At a time when many universities are forced to provide remedial instruction to high school graduates, the idea of a quality basic liberal arts education in high school may seem utopian. But consider the social benefits. Because public high schools are free, every citizen could obtain the advantages of a basic liberal arts education, without the need for wealthy parents, student loans, or ­scholarships.

In the late 19th century, before Norton’s reform, it was possible to go directly to professional schools from secondary schools. At many schools, for example, law degrees were undergraduate degrees. Suppose that this trend had continued. If it were possible to go directly from high school to law school or medical ­school, there would undoubtedly be more lawyers and doctors from working-class and middle-class backgrounds.

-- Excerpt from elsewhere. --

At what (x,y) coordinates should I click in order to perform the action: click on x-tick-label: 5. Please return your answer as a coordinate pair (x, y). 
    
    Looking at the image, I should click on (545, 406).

Making high school, rather than the ­four-­year college, the basis of liberal arts education would mark a return to the older Western tradition, in which elite education ended and adult life began much earlier. And because high school attendance is compulsory and universal, the dream of the democratization of liberal education might be achieved, at least in a rudimentary ­form, ­in high school rather than in ­college.

Reforms like these can be debated. Of one thing we can be certain: Liberal education in some form will survive, as long as societies need not only leaders but also ordinary citizens who know how to read, write, and ­reason.